─── Material to process

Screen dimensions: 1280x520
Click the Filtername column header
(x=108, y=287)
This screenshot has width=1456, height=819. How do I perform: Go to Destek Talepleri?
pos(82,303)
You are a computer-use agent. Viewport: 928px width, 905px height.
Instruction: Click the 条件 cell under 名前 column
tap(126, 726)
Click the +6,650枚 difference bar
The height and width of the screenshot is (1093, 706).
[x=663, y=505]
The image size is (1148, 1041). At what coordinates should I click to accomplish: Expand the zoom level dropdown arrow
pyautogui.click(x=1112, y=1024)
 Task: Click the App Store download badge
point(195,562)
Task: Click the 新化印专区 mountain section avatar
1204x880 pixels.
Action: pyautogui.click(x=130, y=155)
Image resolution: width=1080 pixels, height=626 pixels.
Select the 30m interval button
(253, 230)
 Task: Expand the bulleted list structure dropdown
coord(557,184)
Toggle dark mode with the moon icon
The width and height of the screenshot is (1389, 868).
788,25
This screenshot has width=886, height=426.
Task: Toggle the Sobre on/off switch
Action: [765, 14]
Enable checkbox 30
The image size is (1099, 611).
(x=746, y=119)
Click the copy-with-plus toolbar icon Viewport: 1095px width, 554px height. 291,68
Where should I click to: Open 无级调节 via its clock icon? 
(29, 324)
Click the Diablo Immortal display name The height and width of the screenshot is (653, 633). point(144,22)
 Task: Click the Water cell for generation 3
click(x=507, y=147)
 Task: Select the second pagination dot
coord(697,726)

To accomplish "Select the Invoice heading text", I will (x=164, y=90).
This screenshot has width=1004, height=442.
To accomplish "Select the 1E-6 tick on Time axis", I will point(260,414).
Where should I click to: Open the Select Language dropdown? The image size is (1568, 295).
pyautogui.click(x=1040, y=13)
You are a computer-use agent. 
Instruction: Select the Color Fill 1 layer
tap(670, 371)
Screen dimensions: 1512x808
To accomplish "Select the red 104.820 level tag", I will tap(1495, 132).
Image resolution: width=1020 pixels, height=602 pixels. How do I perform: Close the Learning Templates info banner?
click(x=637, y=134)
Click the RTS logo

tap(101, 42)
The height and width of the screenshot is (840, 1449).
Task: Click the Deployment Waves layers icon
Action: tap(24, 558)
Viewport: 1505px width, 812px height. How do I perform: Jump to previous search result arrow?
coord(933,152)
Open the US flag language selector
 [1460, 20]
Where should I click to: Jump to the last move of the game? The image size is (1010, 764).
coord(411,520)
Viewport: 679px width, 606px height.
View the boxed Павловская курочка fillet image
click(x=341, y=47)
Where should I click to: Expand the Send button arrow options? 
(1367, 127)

──────

▸ Aim
Find every line in the rows above that contains the string "should", matching case exactly, and copy each of those lines.

▸ Result for this exercise
The image size is (1148, 1041). At what coordinates should I click to accomplish: Expand the zoom level dropdown arrow
Where should I click to: Open 无级调节 via its clock icon? 
Where should I click to: Open the Select Language dropdown? The image size is (1568, 295).
Where should I click to: Jump to the last move of the game? The image size is (1010, 764).
Where should I click to: Expand the Send button arrow options? 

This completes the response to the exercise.